[Ziel 1]: Gib aus dem Forenthread über Kogha und Sänger den Abschnitt wortgetreu wieder, der bei „Taugen von Kogha“ beginnt und bei „keine ahnung ....“ endet.
[Ziel 2]: Mit welchen Rollen von Sänger ist esox_105 im Forenthread über Kogha und Sänger sehr zufrieden?

[Bereitgestellter Auszug]:
"""
# Kogha / Sänger



## Popeye (16. Mai 2006)

Hallo|wavey:  

Was haltet ihr von Produkten,
der Hersteller Kogha und Sänger ?

Taugen von Sänger die Rollen und Ruten was ?
Taugen von Kogha die Zelte was ?
Und wie siet es mit den anderen Prudukten,
der genanten Herstellern aus ?


----------



## bennie (16. Mai 2006)

*AW: Kogha / Sänger*

welche sachen von sänger? die serien sind topp, von den normalo sachen hab ich keine ahnung ....


----------



## Carp4Fun (16. Mai 2006)

*AW: Kogha / Sänger*

Ich glaube, da gibt`s -wie bei vielen anderen Firmen auch- sowohl taugliche als auch weniger taugliche Produkte. Mit meiner Fototasche und den Zeltnägeln samt Tasche (beides Anaconda) bin ich sehr zufrieden, während ich bspw. vom Magic-Pod und vom Schrumpfschlauch (ebenfalls Anaconda) arg enttäuscht wurde. -Ja richtig, auch gewöhnlicher Schrumpfschlauch kann große Enttäuschung mit sich bringen! 
Bei größeren Anschaffungen ist es meist besser, auf Altbewährtes zurück zu greifen anstatt "günstige" Pionierkäufe zu wagen und es am Ende gnadenlos zu bereuen...


----------



## esox_105 (16. Mai 2006)

*AW: Kogha / Sänger*

Ich habe von Sänger die Magic Runner Freilaufrollen, und muß sagen, daß ich mit den Rollen sehr zufrieden bin, zumal ich sie sehr günstig erteigert habe.


----------



## dorschhai (16. Mai 2006)

*AW: Kogha / Sänger*



			
				Popeye schrieb:
			
		

> Hallo|wavey:
> 
> Was haltet ihr von Produkten,
> der Hersteller Kogha und Sänger ?



Von Kogha halte ich gar nix, Sänger ist ab und an halbwegs tauglich. Meine Meinung.


----------



## Popeye (16. Mai 2006)

*AW: Kogha / Sänger*



			
				dorschhai schrieb:
			
		

> Von Kogha halte ich gar nix, Sänger ist ab und an halbwegs tauglich. Meine Meinung.


 
Hast duschlechte erfahrung mit Kogha gemacht ?
Oder warum hälst du von Kogha nix ?


----------



## dorschhai (16. Mai 2006)

*AW: Kogha / Sänger*

Ich kaufe lieber Markengerät, hat zwar einen hohen Preis, aber ich weiß was ich habe. Wer sich n bisschen auskennt weiß wie schnell diese Produkte hergestellt werden, um den Preis niedrig zu halten, und welches billige Material verwendet wird. Das ganze spiegelt sich dann meist auch in der Verarbeitung und Haltbarkeit wieder. Deshalb mache ich erst gar nicht den Fehler sowas zu kaufen, bei meinen hohen Ansprüchen würde ich mich nur ärgern...


----------



## punkarpfen (16. Mai 2006)

*AW: Kogha / Sänger*

Es gibt von Kogha durchaus Sachen, die was taugen, wie einige Schlafsäcke und Taschen. Die Sänger Anaconda Liege ist auch nicht schlecht.
"""
[Extrahierte Einträge]:
"""
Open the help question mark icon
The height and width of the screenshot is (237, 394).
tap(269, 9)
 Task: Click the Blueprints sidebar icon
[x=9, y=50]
"""
"""
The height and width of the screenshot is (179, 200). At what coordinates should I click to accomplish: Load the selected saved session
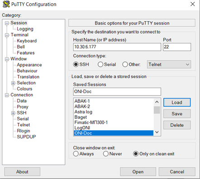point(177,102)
"""
"""
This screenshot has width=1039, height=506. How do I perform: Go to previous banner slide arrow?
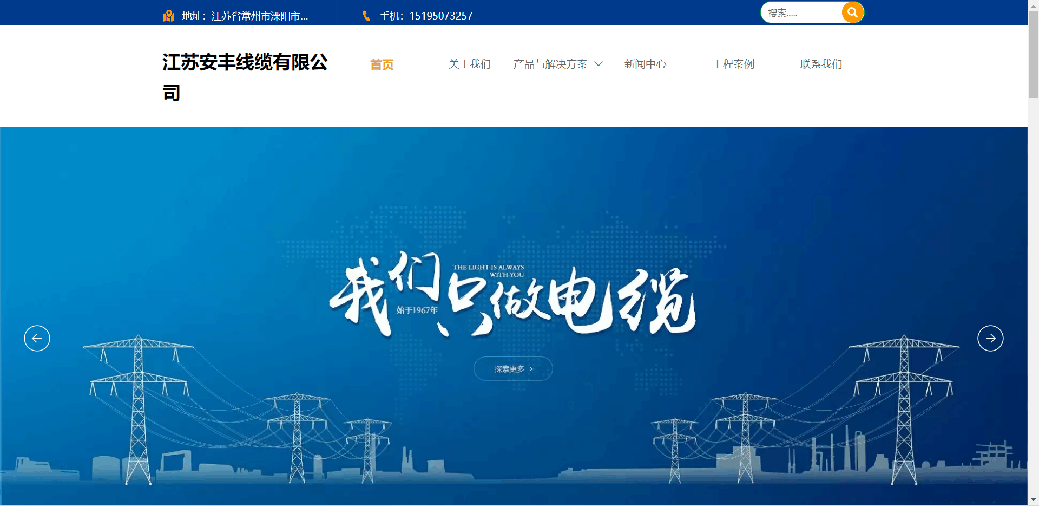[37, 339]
"""
[Vollständige Antwort 1]:
Taugen von Kogha die Zelte was ?
Und wie siet es mit den anderen Prudukten,
der genanten Herstellern aus ?


----------



## bennie (16. Mai 2006)

*AW: Kogha / Sänger*

welche sachen von sänger? die serien sind topp, von den normalo sachen hab ich keine ahnung ....

[Vollständige Antwort 2]: Mit den Magic Runner Freilaufrollen.